I couldn’t figure out what had gone wrong so I had to get back to my sifu (teacher) and try to dissect the problem. Turned out that I had pounded the palm sugar too finely and, sugar being hydrophilic, started to draw the liquid out of the dough and became a syrup which dissolved the skin and leaked out.
The solution is to chop the sugar into coarse bits rather than into a fine powder, and the result thereafter was a success.
I always prefer to use natural colouring and don’t mind if the onde-onde seems pale compared to store-bought ones. I would advocate adding more pandan juice for more intense colour and flavour, rather than using the bottled ones.
When wrapping the dough around the sugar, make sure that there are no air pockets inside because it could expand and cause the dough balls to burst.
After cooling down the dough balls, drain them and immediately roll them in shredded coconut so that it will adhere to the balls, as the starch dries out. As with any food made with coconut, they need to be consumed on the day they are made.
15-20 pandan leaves
125ml cold water
125ml pandan juice
250g glutinous rice flour
2 tbsp sugar
125ml coconut milk
1 tbsp cooking oil
100g palm sugar, roughly chopped
3 tbsp brown sugar
Coating1 grated coconut
Stir salt into grated coconut and set aside in the refrigerator to keep it fresh.
Chop up palm sugar into small chunky bits but do not crush them into a powder.
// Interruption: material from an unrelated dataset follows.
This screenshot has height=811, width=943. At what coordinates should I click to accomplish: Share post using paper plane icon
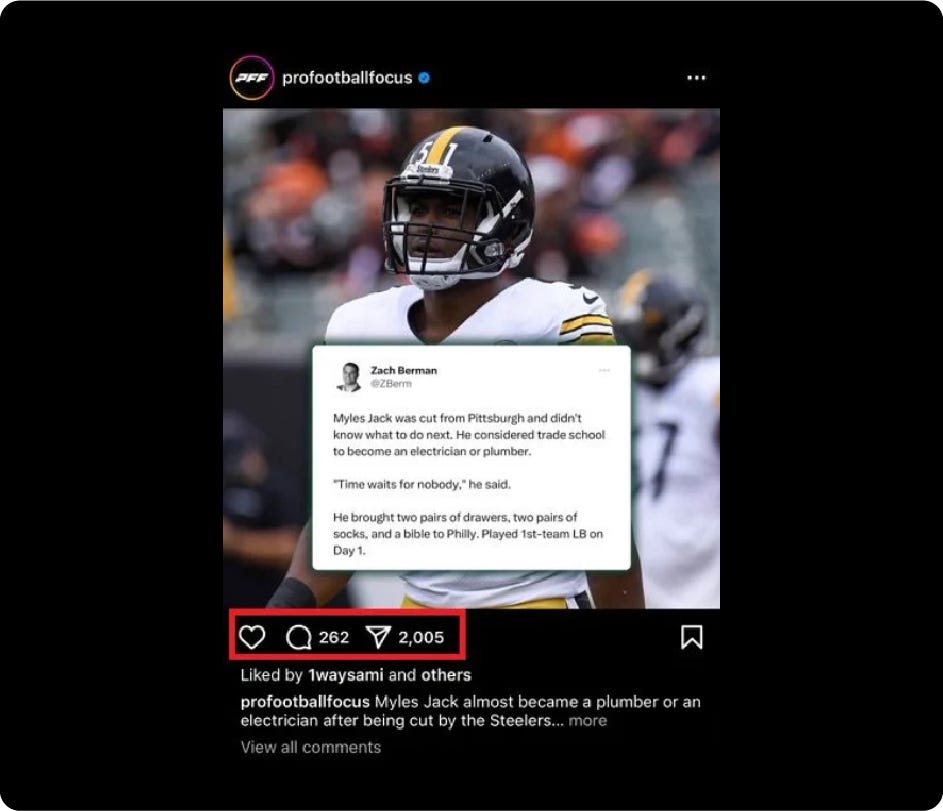point(378,637)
Stir in brown sugar and set aside.
Clean pandan leaves and cut into 2-centimetre lengths. Puree in an electric blender with water into a fine pulp. Strain the juice through a tea sock or muslin cloth. This should yield almost one cup of pandan juice.
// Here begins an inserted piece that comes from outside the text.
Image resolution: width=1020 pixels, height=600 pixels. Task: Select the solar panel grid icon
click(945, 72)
Bring half a cup of pandan juice to a boil with sugar, then add coconut milk and oil. Turn off the heat, then add glutinous rice flour and stir vigorously until it forms a soft dough. Continue stirring the dough until it is cool enough to handle by hand.
Turn the dough out onto a board and knead by hand for about 5 minutes until the dough becomes elastic. Rest the dough for about 30 minutes before continuing.
Roll the dough out into a long sausage and break off 2-centimetre pieces to be rolled into small balls. Flatten out the balls into a cup-shaped vessel and fill with about half a teaspoon of sugar.
Seal the dough, making sure that there is not a pocket of air inside, and that there are no leakages.
Work quickly in batches before the filled dough dries out or gets soggy.
Fill a big pot to about three quarters full of water and bring to a boil. Drop in about 20 dough balls and stir so they don’t stick to the bottom.
Allow the water to come back to a simmer and cook the dough until they float to the top. Simmer for another two minutes and plunge them into a bowl of cold water to stop the cooking.
Roll the dough balls in grated coconut and serve immediately. Onde-onde has to be consumed on the day that it is made.